Völliges Neuland wird er dort nicht betreten. Schließlich kennt er das MIT schon von zwei Kurzbesuchen in den Vorjahren und seinen persönlichen Gastgeber bereits seit einer Tagung um die Jahrtausendwende. Zudem weilte Patera, mit der Gastprofessur der Hans Kupczyk-Stiftung ausgezeichnet, im vergangenen Winter für einige Wochen an der Uni Ulm. Zwei Schwerpunkt-Projekte wollen die beiden Forscher jetzt am MIT gemeinsam bearbeiten, eines auf dem Gebiet der RBM, also hoch komplexe Probleme mit möglichst kleinem Aufwand zu lösen, in diesem Fall bestimmten numerischen Simulationen. Ein weiteres betrifft Strömungsprobleme mit Rotoren. Zumindest punktuell beteiligt sein wird dabei Karsten Urban zufolge („ein zusätzliches Plus“)  auch ein ausgewiesener Experte von der Universität Trondheim (Norwegen), der zeitgleich am MIT forschen wird.

Dass kürzlich eine von Urban betreute Ulmer Doktorandin dort für längere Zeit arbeiten konnte, unterstreicht, dass die Kooperation nicht auf die Chefs beider Institute beschränkt ist. Wie sein Kollege Patera in Ulm wird auch MIT-Gast Urban vor Ort mit verschiedenen Forschungsgruppen kontaktiert werden, Nachwuchswissenschaftlern inklusive. „Einige Proseminare oder Kolloquien werde ich sicher übernehmen“, so der seit 2002 in Ulm tätige Mathematiker, der zwischenzeitlich schon mehrere Rufe an namhafte Universitäten abgelehnt und seiner Familie damit den einen oder anderen Umzug erspart hat.

Nach Boston allerdings wird die Familie vorübergehend komplett umsiedeln, Ehefrau, zwei Söhne und eine Tochter werden den Wissenschaftler in die USA begleiten. „Auch für die Kinder sicher eine interessante Erfahrung“, meint Karsten Urban, räumt indes ein: „Die Jungs waren zunächst ziemlich stinkig, der langen Trennung von ihren Freunden wegen.“ Nicht ganz einfach zu lösen sei auch die Wohnungsfrage gewesen, vom Mietniveau einmal abgesehen.
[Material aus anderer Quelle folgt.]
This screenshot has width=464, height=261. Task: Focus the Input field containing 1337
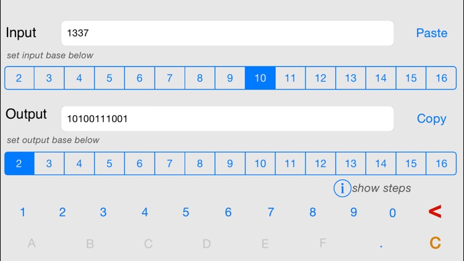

Glückliche Fügung: „Wir beziehen das Domizil eines Kollegen, der im gleichen Zeitraum an der ETH Zürich weilt.“ Einziger Nachteil, für MIT-Beschäftigte freilich nicht ungewöhnlich: Rund 40 U-Bahn-Minuten zur Arbeitsstätte, pro Weg versteht sich. Ab und an jedoch wird dieser den Wahl-Ulmer auch in Richtung Heimat führen. Im September etwa ist er bei der Europa-Konferenz für Numerische Mathematik im englischen Leicester für den Hauptvortrag vorgesehen.